=== RECORDED DATA ===
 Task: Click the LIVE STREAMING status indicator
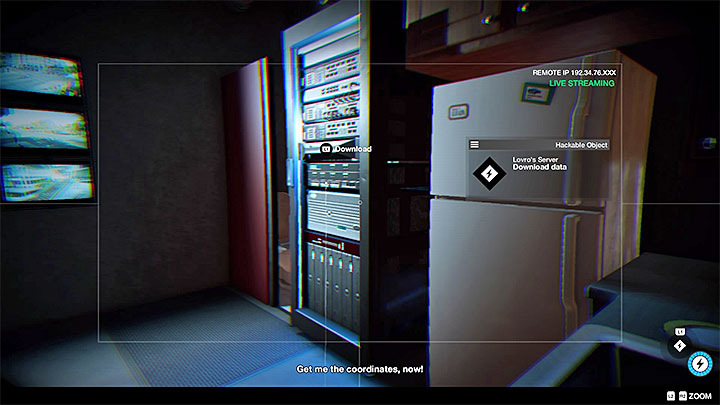[x=581, y=83]
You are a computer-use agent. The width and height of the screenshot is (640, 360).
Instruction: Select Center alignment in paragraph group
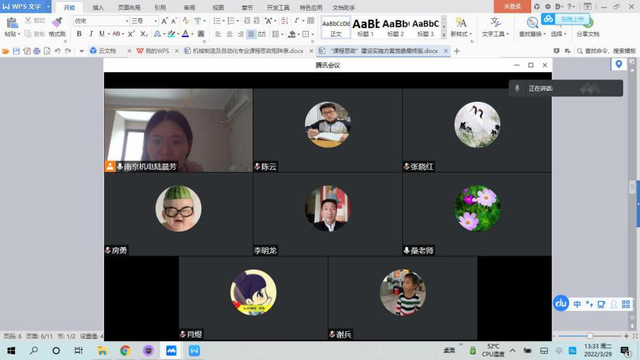click(229, 34)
===
**WHAT THIS TASK INVOLVES**
Reproduce the records in full, exactly as they appear, and show none of the pictures.

**RESULT OF THIS TASK**
 Task: Click the LIVE STREAMING status indicator
[x=581, y=83]
You are a computer-use agent. The width and height of the screenshot is (640, 360).
Instruction: Select Center alignment in paragraph group
click(229, 34)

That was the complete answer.